Monday 16 October 2017

A little bit of magic: Valery Gergiev conducts the Oxford Philharmonic Orchestra

Valery Gergiev
Valery Gergiev
Rossini, Stravinsky, Mendelssohn; Roman Simovic, Oxford Philharmonic Orchestra, Valery Gergiev; Oxford Town hall
Reviewed by Robert Hugill on Oct 13 2017 Star rating: 4.5
The combination of Gergiev and the Oxford Philharmonic makes for interesting results

How much effect does a major conductor have on an orchestra with which they have not worked regularly; how much is skill of the moment and how much created over a period of time?

Roman Simovic
Roman Simovic
These were thoughts which occurred to me as I waited for the start of Valery Gergiev's concert with the Oxford Philharmonic Orchestra at Oxford Town Hall on Friday 13 October 2017, when they performed a programme consisting of the overture to Rossini's Guillaume Tell, Stravinsky's Violin Concerto  with Roman Simovic, Mendelssohn's Symphony No. 4 'Italian' and Stravinsky's Firebird Suite (1919 version).

Valery Gergiev has conducted the orchestra once before, in 2013, and the Oxford Philharmonic is not a full time orchestra, the players all play in other ensembles as well. So could Gergiev make the magic happen?

Oxford Town Hall is not an idea concert venue. With no podium for the orchestra, sight-lines from the hall were not perfect, and the acoustic is moderately resonant (not to mention the distracting profusion of plasterwork), making me wonder whether the very present quality of the orchestral sound was a factor of venue or conductor. In fact, Oxford Town Hall is not the orchestra's regular home but the Sheldonian, where they give many of their concerts, was in use for the opening of the Oxford Lieder Festival.

The opening of Rossini's overture was striking for the strong, rich tone of the solo cellos and bass, though there were moments which made us realise how exposed the passage is. The storm was full of vivid drama and crisp excitement with very strong brass, whilst there was nice orchestral detail in the pastoral episode. The final galop started crisp, tight and fast, generating real excitement to the end. A striking and perhaps very particular reading of such a familiar piece.

Stravinsky's 1931 Violin Concerto is far less familiar, and during it there was the feeling that this is not music which the orchestra has in its bones. The work combines Stravinsky's neo-classical style with a sense of the baroque concerto grosso. The opening Toccata was full of energy, the strenuous violin solo contrasting with strong colours in the orchestra. The second movement, the first of two Arias, was strong textures and robust with tireless playing from Simovic. There was a looseness and freedom in the orchestral playing, rather than the crisp tightness you often hear in Stravinsky of this period. The second Aria featured a slow, intense solo from Roman Simovic, leading to the furious violin solo in the final Capriccio, with Simovic playing with terrific energy, matched by the energy and intensity in the orchestra. The effect was a bit relentless, but a real tour de force.

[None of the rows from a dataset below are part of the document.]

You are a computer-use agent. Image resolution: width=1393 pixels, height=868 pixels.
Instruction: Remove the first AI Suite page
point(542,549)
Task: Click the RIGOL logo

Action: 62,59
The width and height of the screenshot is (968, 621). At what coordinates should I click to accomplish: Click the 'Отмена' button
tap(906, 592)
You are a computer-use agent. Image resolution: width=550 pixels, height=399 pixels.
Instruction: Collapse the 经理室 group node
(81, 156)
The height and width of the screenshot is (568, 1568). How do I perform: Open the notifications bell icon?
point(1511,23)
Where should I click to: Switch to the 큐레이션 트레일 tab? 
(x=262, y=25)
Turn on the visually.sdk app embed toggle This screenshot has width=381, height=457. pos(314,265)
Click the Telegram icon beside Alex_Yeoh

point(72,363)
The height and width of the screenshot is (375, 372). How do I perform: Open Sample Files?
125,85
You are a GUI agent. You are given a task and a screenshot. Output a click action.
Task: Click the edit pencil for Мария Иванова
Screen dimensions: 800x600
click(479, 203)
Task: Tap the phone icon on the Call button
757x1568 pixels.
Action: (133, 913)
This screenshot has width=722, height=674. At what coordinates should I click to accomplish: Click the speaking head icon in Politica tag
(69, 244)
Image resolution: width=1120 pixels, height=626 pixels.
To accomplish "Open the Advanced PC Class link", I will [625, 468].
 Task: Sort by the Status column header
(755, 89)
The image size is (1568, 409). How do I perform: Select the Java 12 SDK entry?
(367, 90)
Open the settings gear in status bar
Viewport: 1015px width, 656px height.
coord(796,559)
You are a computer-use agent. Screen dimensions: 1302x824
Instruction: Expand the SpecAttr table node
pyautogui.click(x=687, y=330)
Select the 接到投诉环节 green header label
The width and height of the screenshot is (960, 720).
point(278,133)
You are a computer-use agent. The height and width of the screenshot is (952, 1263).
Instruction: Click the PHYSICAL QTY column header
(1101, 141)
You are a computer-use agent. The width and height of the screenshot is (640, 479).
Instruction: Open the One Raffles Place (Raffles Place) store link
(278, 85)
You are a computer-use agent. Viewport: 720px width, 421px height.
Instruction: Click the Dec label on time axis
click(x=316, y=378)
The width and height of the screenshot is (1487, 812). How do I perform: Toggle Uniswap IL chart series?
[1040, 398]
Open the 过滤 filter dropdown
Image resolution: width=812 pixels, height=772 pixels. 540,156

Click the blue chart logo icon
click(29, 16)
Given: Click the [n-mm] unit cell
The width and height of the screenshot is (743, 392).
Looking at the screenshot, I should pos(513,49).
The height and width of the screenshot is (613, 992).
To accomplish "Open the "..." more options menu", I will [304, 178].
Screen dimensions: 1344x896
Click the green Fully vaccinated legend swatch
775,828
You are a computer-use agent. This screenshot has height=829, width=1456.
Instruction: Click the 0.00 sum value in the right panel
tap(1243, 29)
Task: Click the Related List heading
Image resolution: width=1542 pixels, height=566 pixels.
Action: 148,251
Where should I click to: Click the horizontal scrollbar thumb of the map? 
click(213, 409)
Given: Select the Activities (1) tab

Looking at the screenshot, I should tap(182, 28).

Roman Simovic's stunning performance of the solo part was well received by the audience, and we were treated to an encore; a fiendishly difficult contemporary piece, brilliantly played but frankly it was rather too long for an encore.

After the interval we had Mendelssohn's Symphony No. 4 'Italian'. This certainly was not a big-band interpretation, but whilst more chamber in conception, Gergiev's view of the work seemed to owe little to period performance practice.

The opening Allegro vivace was fast with crisp details, lyrical but strong toned and little in the way of fluidity of tempo. There was a sculptural quality to the wind lines in the Andante con moto, with the steady tread of the cellos giving a sense of inexorable onward motion. The third movement, Con moto moderato, was graceful and flowing, with some magical horn playing in the trio. Light at first, the Saltarello soon developed into something vigorous and full blooded. Quite serious and sober in mood, there was little joie de vivre but it certainly was not lacking in character.

Oxford Town Hall
Oxford Town Hall
So far, the concert had been entirely creditable if not more so. But a little bit of magic seemed to happen with the opening notes of Firebird, the orchestra seemed transformed.

The low rumbling in the bass of the orchestra created a suitably unearthly atmosphere, and as the piece developed we could appreciate the sheer beauty of the orchestral writing. The Firebird's entry was dazzling, full of crisp detail and then we had the slow beauty of the melody of the Rondeau. Kashchei's dance was full of excitement but Gergiev never lost sight of the detail, and we had a terrific dash to the end. The Berceuse with its lovely bassoon solo gave the feeling that there was all the time in the world. the music flowed beautifully into the finale with its radiant sunrise and final, exciting tableau.